Task to carry out:
Starting at the line with "Upload the sketch with the arrow button" and ending at the line with "[x=509, y=14]", can you write out only those entries again, replacing "sketch" with "drawing" and leaving everything else unchanged?

Dataset excerpts:
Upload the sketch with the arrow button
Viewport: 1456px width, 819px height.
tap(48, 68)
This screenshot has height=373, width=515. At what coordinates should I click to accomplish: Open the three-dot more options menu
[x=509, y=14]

==

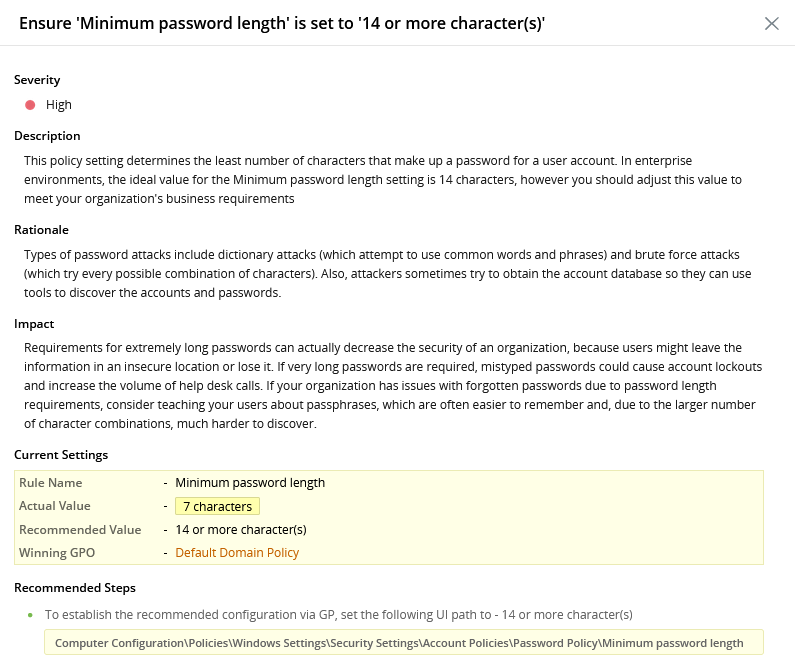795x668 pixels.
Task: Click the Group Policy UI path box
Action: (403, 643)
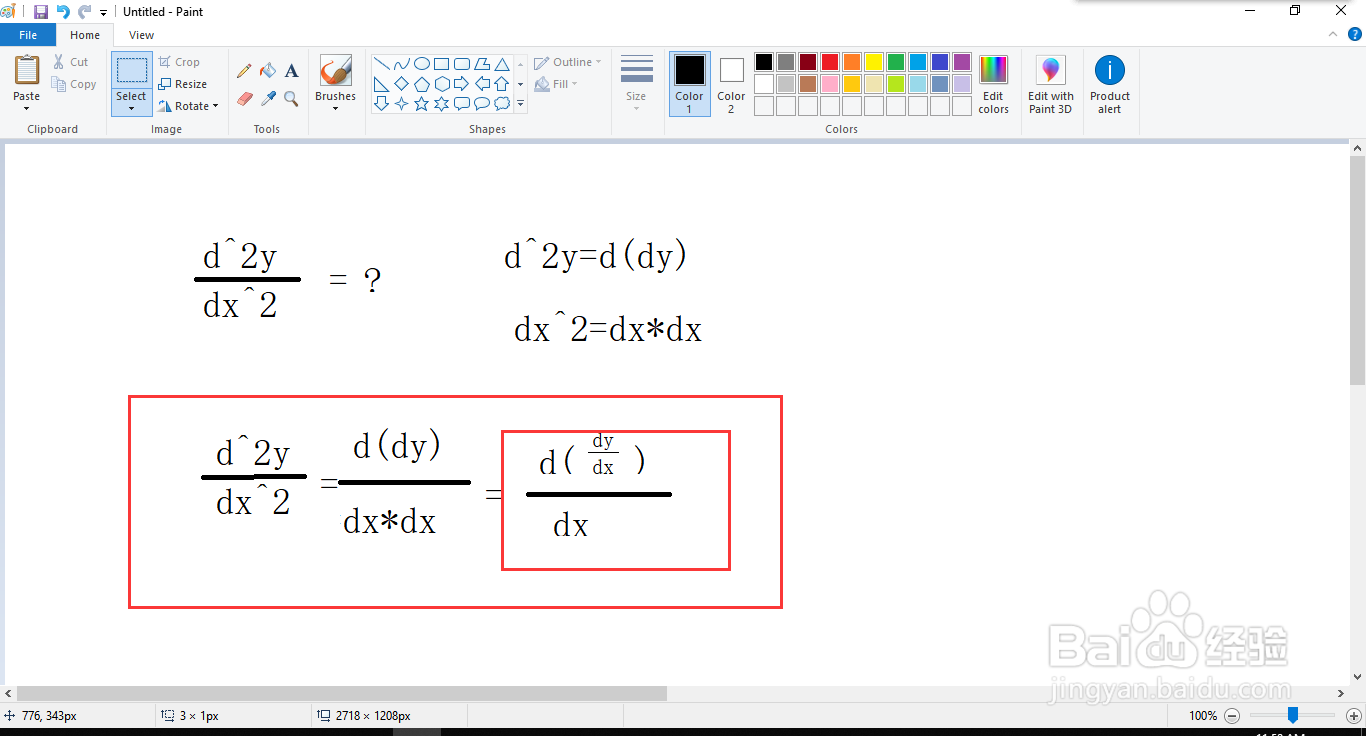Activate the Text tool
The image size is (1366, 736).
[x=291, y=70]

Result:
Upload the drawing with the arrow button
Viewport: 1456px width, 819px height.
tap(48, 68)
This screenshot has height=373, width=515. At what coordinates should I click to accomplish: Open the three-dot more options menu
[x=509, y=14]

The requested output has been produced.